The railway sector’s crew scheduling research focuses on high-speed railway crew scheduling, covering multi-position types such as locomotive and passenger service crew members. The research perspective has gradually shifted from management-level objectives such as cost minimization, workload balance, and solution efficiency to employee-level considerations such as fairness, satisfaction, and preference fulfillment, aligning more closely with practical operational needs. Notably, in addition to traditional optimization methods, emerging technologies like machine learning have been introduced, driving the evolution of research from static optimization to dynamic adaptation. Existing studies generally indicate that the research paradigm for crew scheduling has gradually shifted from the traditional orientation of “cost minimization and workload balance” towards a refined and personalized exploration centered on crew members.

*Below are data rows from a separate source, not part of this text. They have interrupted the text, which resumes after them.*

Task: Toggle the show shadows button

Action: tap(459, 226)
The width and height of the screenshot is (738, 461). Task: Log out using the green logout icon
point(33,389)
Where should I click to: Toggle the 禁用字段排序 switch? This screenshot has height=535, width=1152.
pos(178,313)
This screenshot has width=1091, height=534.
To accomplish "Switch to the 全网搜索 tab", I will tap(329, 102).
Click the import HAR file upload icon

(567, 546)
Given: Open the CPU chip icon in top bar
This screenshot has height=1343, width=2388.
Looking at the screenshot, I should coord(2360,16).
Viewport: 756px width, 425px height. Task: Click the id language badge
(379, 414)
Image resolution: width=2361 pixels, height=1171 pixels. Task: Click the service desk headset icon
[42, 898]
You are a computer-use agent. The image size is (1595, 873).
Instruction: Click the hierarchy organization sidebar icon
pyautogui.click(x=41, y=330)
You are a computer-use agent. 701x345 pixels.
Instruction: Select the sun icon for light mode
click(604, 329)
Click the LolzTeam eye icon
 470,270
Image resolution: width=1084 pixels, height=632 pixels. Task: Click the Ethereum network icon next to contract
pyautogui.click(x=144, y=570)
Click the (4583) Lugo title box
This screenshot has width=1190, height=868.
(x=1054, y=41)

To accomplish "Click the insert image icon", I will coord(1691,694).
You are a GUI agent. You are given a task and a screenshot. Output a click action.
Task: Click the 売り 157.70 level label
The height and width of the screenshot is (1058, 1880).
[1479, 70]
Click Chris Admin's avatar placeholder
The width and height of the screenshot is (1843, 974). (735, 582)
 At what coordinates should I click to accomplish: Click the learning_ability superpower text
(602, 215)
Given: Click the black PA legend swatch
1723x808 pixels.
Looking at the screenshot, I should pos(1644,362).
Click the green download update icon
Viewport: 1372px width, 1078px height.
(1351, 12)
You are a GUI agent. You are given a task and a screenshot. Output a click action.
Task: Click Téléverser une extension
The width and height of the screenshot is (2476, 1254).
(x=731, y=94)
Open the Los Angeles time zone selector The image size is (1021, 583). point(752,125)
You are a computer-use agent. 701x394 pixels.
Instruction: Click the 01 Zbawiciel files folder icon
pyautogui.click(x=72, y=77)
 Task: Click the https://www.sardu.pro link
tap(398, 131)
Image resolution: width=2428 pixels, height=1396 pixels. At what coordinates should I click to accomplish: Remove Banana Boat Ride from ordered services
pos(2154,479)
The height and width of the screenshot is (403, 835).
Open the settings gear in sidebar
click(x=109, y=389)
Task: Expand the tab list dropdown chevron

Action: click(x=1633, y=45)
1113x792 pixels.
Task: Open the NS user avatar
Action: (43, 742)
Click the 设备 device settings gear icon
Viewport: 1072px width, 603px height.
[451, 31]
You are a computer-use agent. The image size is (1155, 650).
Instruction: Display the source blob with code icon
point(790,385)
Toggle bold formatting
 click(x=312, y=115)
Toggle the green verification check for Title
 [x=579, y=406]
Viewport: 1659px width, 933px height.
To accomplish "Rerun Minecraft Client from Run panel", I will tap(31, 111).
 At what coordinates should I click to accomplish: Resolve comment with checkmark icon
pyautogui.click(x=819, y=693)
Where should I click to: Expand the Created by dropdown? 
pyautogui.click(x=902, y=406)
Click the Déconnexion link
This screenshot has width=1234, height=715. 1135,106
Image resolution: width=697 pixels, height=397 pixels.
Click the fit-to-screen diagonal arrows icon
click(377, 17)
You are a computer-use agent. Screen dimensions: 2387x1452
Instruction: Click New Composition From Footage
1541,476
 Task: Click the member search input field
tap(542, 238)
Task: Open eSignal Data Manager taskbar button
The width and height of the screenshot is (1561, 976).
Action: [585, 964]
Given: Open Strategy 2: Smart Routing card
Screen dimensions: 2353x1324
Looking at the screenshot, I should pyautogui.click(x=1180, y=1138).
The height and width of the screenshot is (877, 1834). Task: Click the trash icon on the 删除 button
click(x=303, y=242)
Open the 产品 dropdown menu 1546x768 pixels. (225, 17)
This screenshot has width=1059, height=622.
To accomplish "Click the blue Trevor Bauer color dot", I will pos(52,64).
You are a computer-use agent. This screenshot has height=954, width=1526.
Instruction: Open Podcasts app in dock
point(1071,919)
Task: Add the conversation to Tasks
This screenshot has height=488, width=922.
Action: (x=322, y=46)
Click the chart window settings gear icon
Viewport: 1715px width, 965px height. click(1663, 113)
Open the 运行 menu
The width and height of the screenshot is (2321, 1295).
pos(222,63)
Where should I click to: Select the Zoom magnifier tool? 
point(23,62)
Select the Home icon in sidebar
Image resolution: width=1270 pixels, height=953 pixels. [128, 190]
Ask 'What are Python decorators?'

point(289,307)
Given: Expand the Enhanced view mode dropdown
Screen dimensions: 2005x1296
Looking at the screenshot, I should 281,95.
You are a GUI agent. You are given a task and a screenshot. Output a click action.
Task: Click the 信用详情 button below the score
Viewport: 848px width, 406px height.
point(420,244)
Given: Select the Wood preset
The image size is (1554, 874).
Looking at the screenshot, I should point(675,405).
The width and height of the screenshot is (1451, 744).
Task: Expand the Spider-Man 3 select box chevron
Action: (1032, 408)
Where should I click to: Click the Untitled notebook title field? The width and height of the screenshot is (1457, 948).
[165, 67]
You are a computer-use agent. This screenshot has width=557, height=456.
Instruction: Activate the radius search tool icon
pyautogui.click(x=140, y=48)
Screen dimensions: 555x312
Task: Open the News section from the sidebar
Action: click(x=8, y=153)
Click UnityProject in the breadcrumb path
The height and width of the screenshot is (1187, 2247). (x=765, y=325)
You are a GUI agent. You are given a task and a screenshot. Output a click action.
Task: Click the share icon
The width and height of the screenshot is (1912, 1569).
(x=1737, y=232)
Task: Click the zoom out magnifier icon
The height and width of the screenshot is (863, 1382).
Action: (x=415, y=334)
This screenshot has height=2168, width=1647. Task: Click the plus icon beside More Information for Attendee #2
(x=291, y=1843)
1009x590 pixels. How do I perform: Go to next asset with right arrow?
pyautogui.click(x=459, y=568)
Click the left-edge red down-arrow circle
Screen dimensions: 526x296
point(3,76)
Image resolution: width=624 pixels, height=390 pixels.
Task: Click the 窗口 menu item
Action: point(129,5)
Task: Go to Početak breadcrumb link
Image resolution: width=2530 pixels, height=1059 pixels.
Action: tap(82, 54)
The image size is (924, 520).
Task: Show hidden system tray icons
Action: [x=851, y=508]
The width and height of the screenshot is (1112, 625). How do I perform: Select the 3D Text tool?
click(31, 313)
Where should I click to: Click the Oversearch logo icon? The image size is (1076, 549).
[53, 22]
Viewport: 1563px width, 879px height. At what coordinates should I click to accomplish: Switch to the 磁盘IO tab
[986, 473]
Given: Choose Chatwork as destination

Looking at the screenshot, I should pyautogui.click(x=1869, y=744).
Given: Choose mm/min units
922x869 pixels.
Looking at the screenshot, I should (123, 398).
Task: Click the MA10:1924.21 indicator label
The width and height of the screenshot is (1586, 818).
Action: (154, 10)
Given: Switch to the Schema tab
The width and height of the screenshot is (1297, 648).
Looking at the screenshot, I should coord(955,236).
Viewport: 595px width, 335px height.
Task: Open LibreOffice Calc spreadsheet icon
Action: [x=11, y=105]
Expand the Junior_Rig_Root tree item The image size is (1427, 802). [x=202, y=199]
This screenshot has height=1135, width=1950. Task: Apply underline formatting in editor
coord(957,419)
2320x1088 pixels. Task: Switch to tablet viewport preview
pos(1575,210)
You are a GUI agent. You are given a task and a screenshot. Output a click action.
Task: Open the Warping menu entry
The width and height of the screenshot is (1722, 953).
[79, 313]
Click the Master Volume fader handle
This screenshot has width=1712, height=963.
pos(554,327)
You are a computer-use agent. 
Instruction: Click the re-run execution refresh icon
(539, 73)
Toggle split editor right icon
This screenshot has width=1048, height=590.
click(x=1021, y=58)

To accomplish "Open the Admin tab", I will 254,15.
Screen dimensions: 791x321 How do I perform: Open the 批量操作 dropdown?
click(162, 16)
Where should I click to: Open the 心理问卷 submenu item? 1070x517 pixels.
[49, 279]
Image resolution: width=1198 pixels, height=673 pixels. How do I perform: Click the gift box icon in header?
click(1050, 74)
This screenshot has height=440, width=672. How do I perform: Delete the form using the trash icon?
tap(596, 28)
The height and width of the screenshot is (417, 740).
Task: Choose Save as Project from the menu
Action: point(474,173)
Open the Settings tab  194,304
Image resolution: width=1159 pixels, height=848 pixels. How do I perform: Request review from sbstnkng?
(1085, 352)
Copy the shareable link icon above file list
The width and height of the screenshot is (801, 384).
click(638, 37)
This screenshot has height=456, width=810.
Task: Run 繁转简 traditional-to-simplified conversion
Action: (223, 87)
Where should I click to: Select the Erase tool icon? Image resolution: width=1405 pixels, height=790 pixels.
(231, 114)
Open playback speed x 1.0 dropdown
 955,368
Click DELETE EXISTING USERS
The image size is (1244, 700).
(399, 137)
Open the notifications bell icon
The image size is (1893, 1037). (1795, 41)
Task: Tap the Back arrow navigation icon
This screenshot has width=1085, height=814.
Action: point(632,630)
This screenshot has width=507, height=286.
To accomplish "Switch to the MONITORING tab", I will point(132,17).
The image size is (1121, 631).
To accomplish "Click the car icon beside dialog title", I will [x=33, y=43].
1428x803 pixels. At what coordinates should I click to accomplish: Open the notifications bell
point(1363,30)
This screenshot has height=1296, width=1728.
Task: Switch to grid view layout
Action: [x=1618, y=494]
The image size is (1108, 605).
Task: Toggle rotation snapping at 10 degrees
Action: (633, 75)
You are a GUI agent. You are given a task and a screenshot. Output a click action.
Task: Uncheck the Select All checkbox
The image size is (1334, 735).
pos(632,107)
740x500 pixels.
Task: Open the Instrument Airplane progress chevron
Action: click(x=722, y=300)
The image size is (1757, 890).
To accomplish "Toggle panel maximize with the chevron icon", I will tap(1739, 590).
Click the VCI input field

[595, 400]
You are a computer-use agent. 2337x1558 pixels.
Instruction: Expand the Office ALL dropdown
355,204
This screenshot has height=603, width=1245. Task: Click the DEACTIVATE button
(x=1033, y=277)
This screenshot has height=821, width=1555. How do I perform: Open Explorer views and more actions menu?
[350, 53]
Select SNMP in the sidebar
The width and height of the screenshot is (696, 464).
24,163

Field research on China’s railway passenger crew departments reveals that the formulation of high-speed railway crew scheduling must start from the crew team formation phase—a process that not only requires coordinating crew members’ personalized characteristics, such as specialized skills and work preferences, with practical needs but also necessitates comprehensively evaluating the team’s overall skill level and collaborative efficiency. This phase serves as both the starting point for implementing crew scheduling and a key breakthrough for achieving research refinement. At the theoretical level, existing research has predominantly concentrated on crew scheduling optimization (CSP) and dispatch command systems, while systematically neglecting the foundational crew matching problem (CMP)—the critical first step that fundamentally determines subsequent scheduling quality. In light of this, this paper will focus on the crew matching problem as a core phase for investigation, aiming to address the gap in existing research regarding the consideration of personalization and skill synergy in crew team formation.